Survival thrillers don’t have to reinvent the genre to be effective. As long as they keep the viewer on the edge of their seat, and maybe throw in a few heart palpitations here and there, they’ve done their job. Allow me to confirm that FALL does its job, and it does it well. Though it owes quite a bit to The Descent, FALL had me Googling new anxiety symptoms I’ve never experienced before. I was quite often on the verge of a panic attack, which is high praise (no pun intended) for a survival thriller. It’s not the most original film in the genre, but FALL’s killer premise and engaging performances will keep viewers’ hearts racing.

Becky (Grace Fulton) is drowning in despair. Her husband Dan (Mason Gooding) died in a rock climbing accident nearly a year ago, but she hasn’t been able to open the box containing his cremated remains or do much of anything besides drink to numb her pain. Her best friend Hunter (Virginia Gardner), an extreme adventure influencer, visits her to propose a wild climbing expedition to jolt her back to life. Hunter wants to climb a decommissioned TV tower: a 2000-foot ladder in the middle of the desert that will serve as the ultimate climb. Becky agrees, but once they reach the summit, a combination of poor maintenance and Hunter’s recklessness leave them stranded at the top of the tower with no water, no cell signal, and no hope of getting safely to the ground.

Let’s get the comparisons out of the way early. FALL’s elevator pitch boils down to this: “What if we did The Descent, but instead of going underground, we went way up in the air?” The two films share the same premise: a grieving woman reunites with her adventure buddy to get her mind off her late husband, and the women get trapped due to a combination of foolhardiness and trespassing in unwelcoming locations. The films also share similar narrative and emotional beats; in fact, FALL’s most shocking moments will likely come as little surprise to fans of Neil Marshall’s 2005 masterpiece. But if you’re going to “borrow,” you should borrow from the best, and that’s exactly what FALL does. It isn’t as good as The Descent, but it’s an effective thriller in its own right.

Virginia Gardner (Left, “Hunter”) and Grace Caroline Curry (Right, “Becky”) in FALL

Directed by Scott Mann, who co-wrote with Jonathan Frank, FALL isn’t afraid to be cruel, either to its audience or its characters. There are a few laugh-out-loud moments, not because of any inherent comedy in the script, but because of the disbelief viewers will feel as they watch fate and human nature deliver blow after blow to the trapped women. Dizzying shots of Becky and Hunter climbing the impossibly tall tower and peering down to see the ground below them are enough to send even the most mildly acrophobic viewer searching for a paper bag to breathe into. The film wisely uses a variety of shots to convey just how high up these women are. A wide shot as they reach the midway point is heartstopping; the tower is so tall that, even at a large distance, we can’t see its top or bottom, yet Becky and Hunter look like ants as they ascend the ladder one rusty rung at a time. Close-ups of screws precariously close to falling out underscore just how bad an idea this is, as we watch it play out in agonizing suspense sequences.

GIVEN INFORMATION:
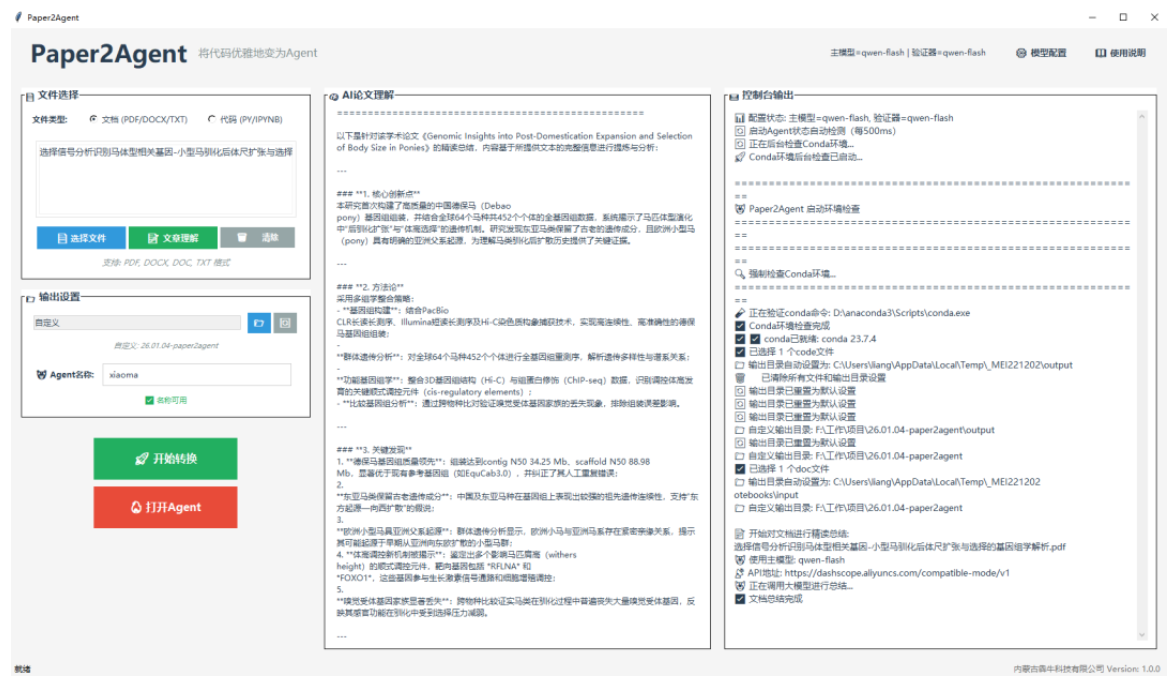Open 使用说明 usage instructions
The image size is (1170, 681).
(1120, 53)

REQUIRED ACTIONS:
[1] Answer these questions from the review of FALL, one line each:
(a) How tall is the ladder of the TV tower Hunter wants to climb?
(b) Which 2005 film does the review say FALL borrows from?
(c) Who directed FALL?
[2] Write the next part of the review of FALL, starting after its last sentence.
These lines have nothing to do with the review of the film FALL.

RESPONSES FOR EACH TASK:
[1]
(a) 2000 feet
(b) The Descent
(c) Scott Mann

[2]
The quiet moments in FALL are sometimes just as chilling as the leaps, falls, and stumbles that leave viewers’ hearts in their throats. After the women have an argument atop the tower, the movie cuts to a lovely shot of them backlit by the sunrise; silhouetted by the cruel reminder of another day 2000 feet away from safety, they sit with their backs to each other and discuss their personal issues. Both Fulton and Gardner do a fine job of conveying their characters’ long and complicated history as well as the enormity of their situation. Their personalities aren’t as finely sketched as those in The Descent, but the viewer does care about what happens to these women, especially with Becky’s concerned father James (Jeffrey Dean Morgan) adding a bit more dimension to their predicament. While some of the symbolism is a bit too heavy-handed — at one point, Becky uses her wedding ring in a climactic battle against a dying drone battery — it’s redeemed by the film’s outright viciousness, which nicely counterbalances FALL’s more predictable or melodramatic moments.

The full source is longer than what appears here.